## What to do:
Report how many lines in the rows below contain the word "screenshot". Give only the number.

===== Records provided

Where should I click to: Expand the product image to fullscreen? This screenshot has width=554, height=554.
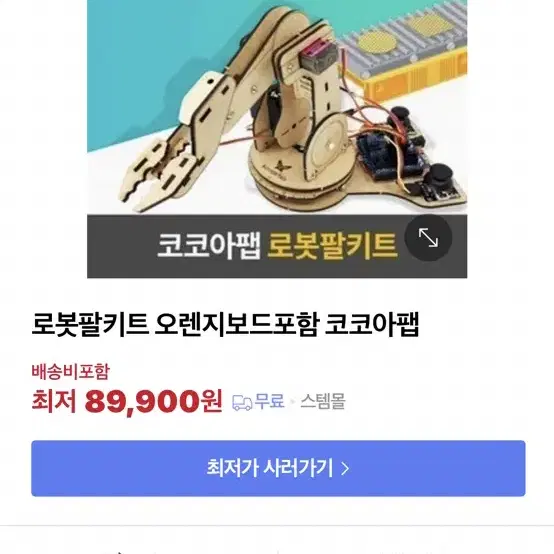[x=428, y=238]
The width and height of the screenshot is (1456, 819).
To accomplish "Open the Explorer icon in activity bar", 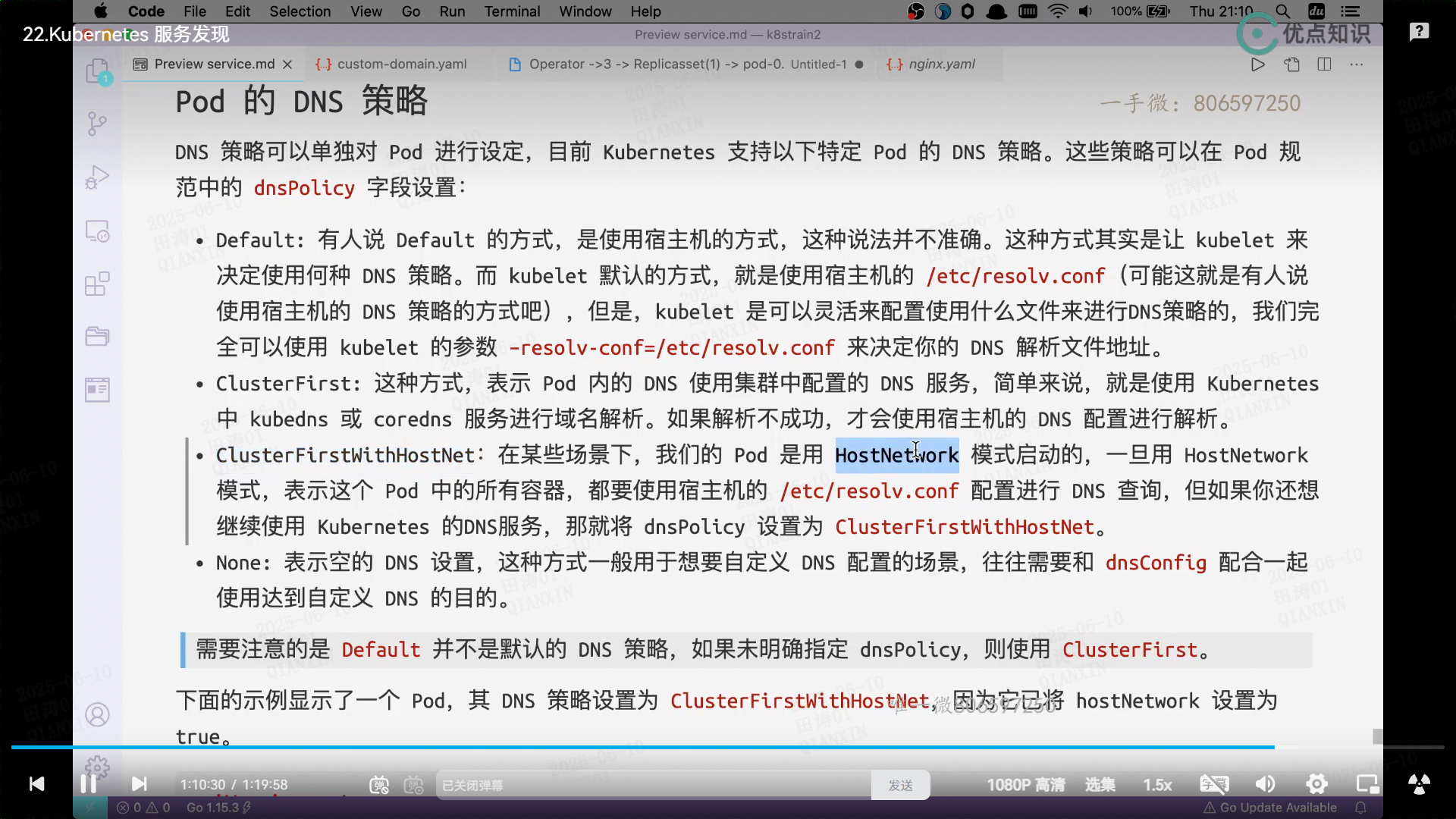I will click(97, 71).
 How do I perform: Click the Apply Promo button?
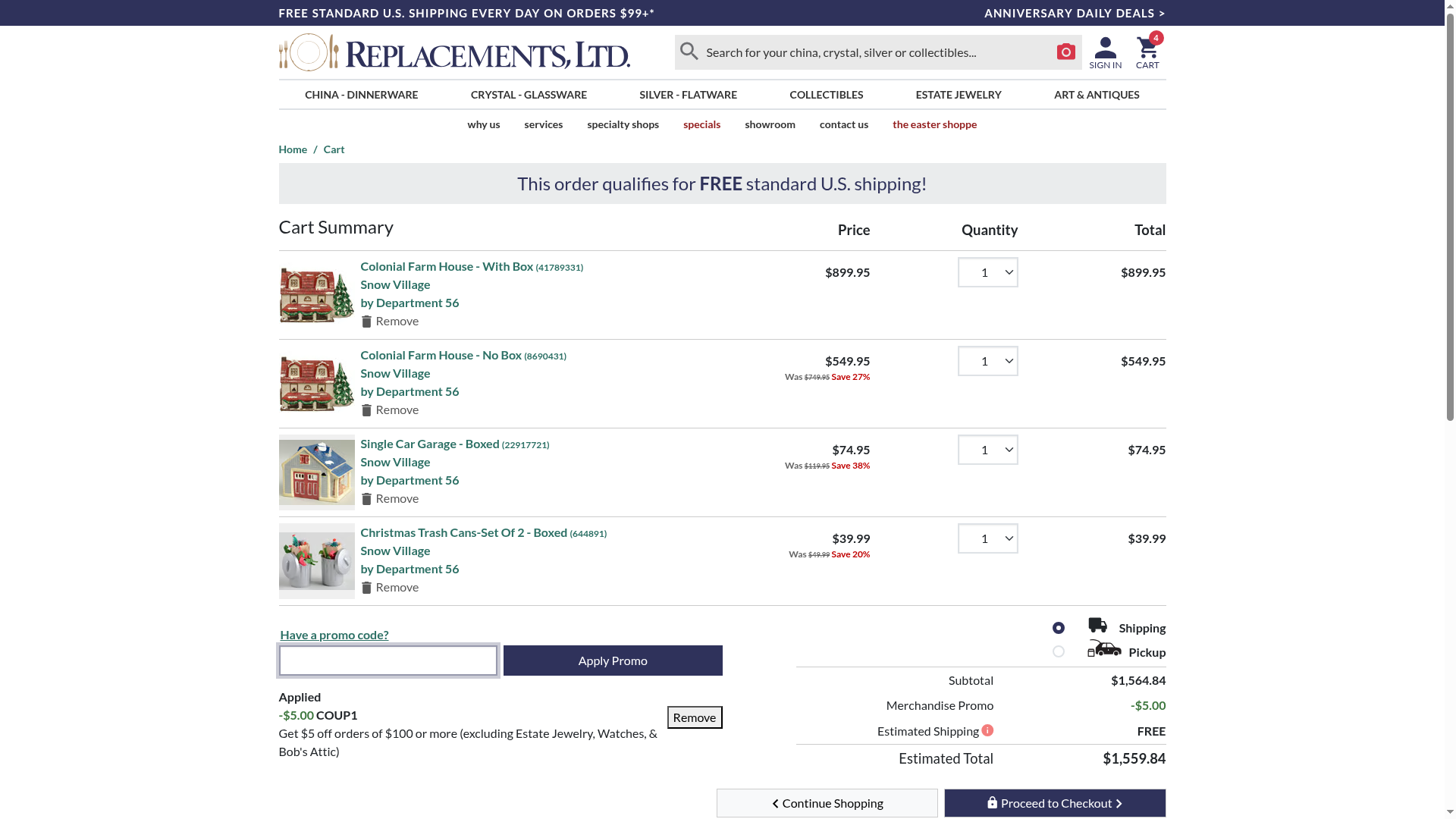tap(613, 661)
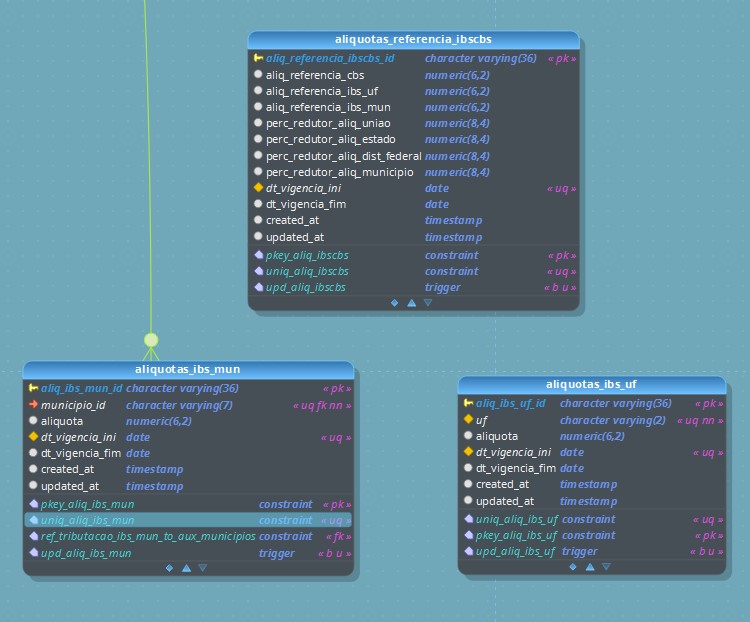Select the aliquotas_ibs_uf table title bar

click(592, 384)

==========

## Exercise response:
2